Один из ее любовников так и не оправился от такого удара. Испытывал ли он те же чувства, что и я сегодня, признавая бесполезность любви, которую я питал к моей возлюбленной, бесполезность слов, которые я ей говорил и призрачность моего счастья в тот миг, когда она трепетала в моих объятиях, — лишь для того, чтобы найти эфемерное облегчение своему одиночеству?
Иногда она рассказывала мне об этом мужчине, который продолжал писать ей письма по прошествии нескольких лет и которого она обнаруживала перед дверью своей гримерной после спектакля — он умолял ее не прогонять его, выслушать его в последний раз. Она признавалась мне, что никогда не любила его, что испытывала к нему лишь немного нежности, что отдалась ему лишь потому, что он нравился ей столько же, сколько любой другой, и что оставалась с ним потом лишь в надежде, что он сам в конце концов устанет от нее, от ее капризов, от ее нескрываемого, как она полагала, равнодушия.
От ее равнодушия? Все же не совсем равнодушия, поскольку, даже не испытывая любви, она обнаруживала неспособность порвать из-за этого отношения. Страсть, объектом которой она была, удерживала ее. Она испытывала ее тиранию. Но у нее была потребность в этой тирании — чтобы жить и переходить от одного дня к другому без особых страданий. Она не имела желаний. Поэтому ей приходилось довольствоваться чувством долга и угрызениями совести.
«Но неужели этот мужчина, — неустанно спрашивал я ее, — не понимал, что ты никогда не любила его?» Нет, он не отдавал себе в этом отчета. Она не была жестокой. Она оставляла ему иллюзии, поскольку у него не хватало сил от них отказаться. Ну а как со мной в таком случае? До конца своей жизни буду задаваться вопросом, испытывала ли ты ко мне любовь или всего-навсего позволяла мне пребывать в моем заблуждении, как тому мужчине, потому что мне тоже не хватало смелости признать твое отчуждение тем, чем оно было на самом деле: равнодушием.

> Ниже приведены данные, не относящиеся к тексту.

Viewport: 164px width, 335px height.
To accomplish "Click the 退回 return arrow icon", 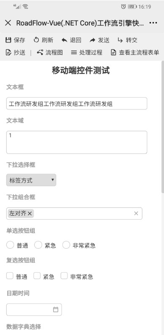I will point(64,40).
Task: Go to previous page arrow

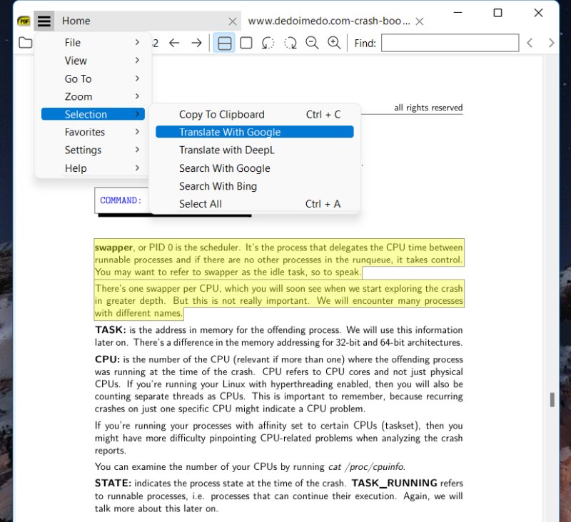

Я никогда не узнаю, любила ли ты меня хоть один день — а это значит, что я ничего о тебе не знаю. Ты ушла? Обладай я благоразумием, я сказал бы себе, что достаточно и такого ответа: я знаю о тебе то, что ты ушла. Ты не обрела со мной счастья. Действительно, нужно ли мне искать другие причины?
Но уход никогда не убеждает того, кто остается: именно оно, это бегство нуждается в объяснении. И именно этого объяснения я больше всего боюсь. Если я с таким упорством и такой неискренностью задаю себе вопросы о мотивах, побудивших тебя уйти, если я вспоминаю о твоей хрупкости, о твоей тяге к несчастью, то делаю я это лишь для того, чтобы утаить гораздо более вероятную и гораздо более простую причину: ты больше не любила меня, ты не любила меня, вот и все.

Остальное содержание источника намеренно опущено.